Der finanzpolitische Sprecher der SPD-Landtagsfraktion Norbert Schmitt hat die Ablehnung der SPD zu einem möglichen Steuerabkommen mit der Schweiz als „richtig“ bezeichnet. Dies belege auch die weiterhin hohe Anzahl von Selbstanzeigen bei Steuervergehen. „Die regelmäßig von Finanzminister Dr. Schäfer mit Stolz verkündeten Selbstanzeigen hessischer Steuerbetrüger und die damit verbundenen Mehreinnahmen im Landeshaushalt wären niemals zustande gekommen, hätten sich die hessische Landesregierung und die CDU sich mit ihrer Haltung durchgesetzt,“ sagte Schmitt am Donnerstag in Wiesbaden.

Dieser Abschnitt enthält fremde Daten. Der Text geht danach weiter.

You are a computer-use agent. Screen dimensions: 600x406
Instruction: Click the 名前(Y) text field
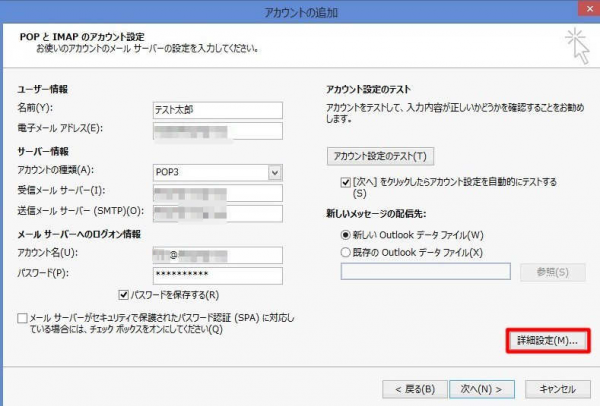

Ursprünglich habe sich auch der hessische Finanzminister mit Verve für das Steuerabkommen mit der Schweiz eingesetzt, durch das die Mehrzahl der nicht deklarierten deutschen Konten in der Schweiz verschont geblieben wäre. „Dank der SPD kam das Abkommen nicht zustande, auf das unter anderem angeblich auch ein prominenter Steuerbetrüger aus München spekuliert hatte“, so der SPD-Finanzexperte.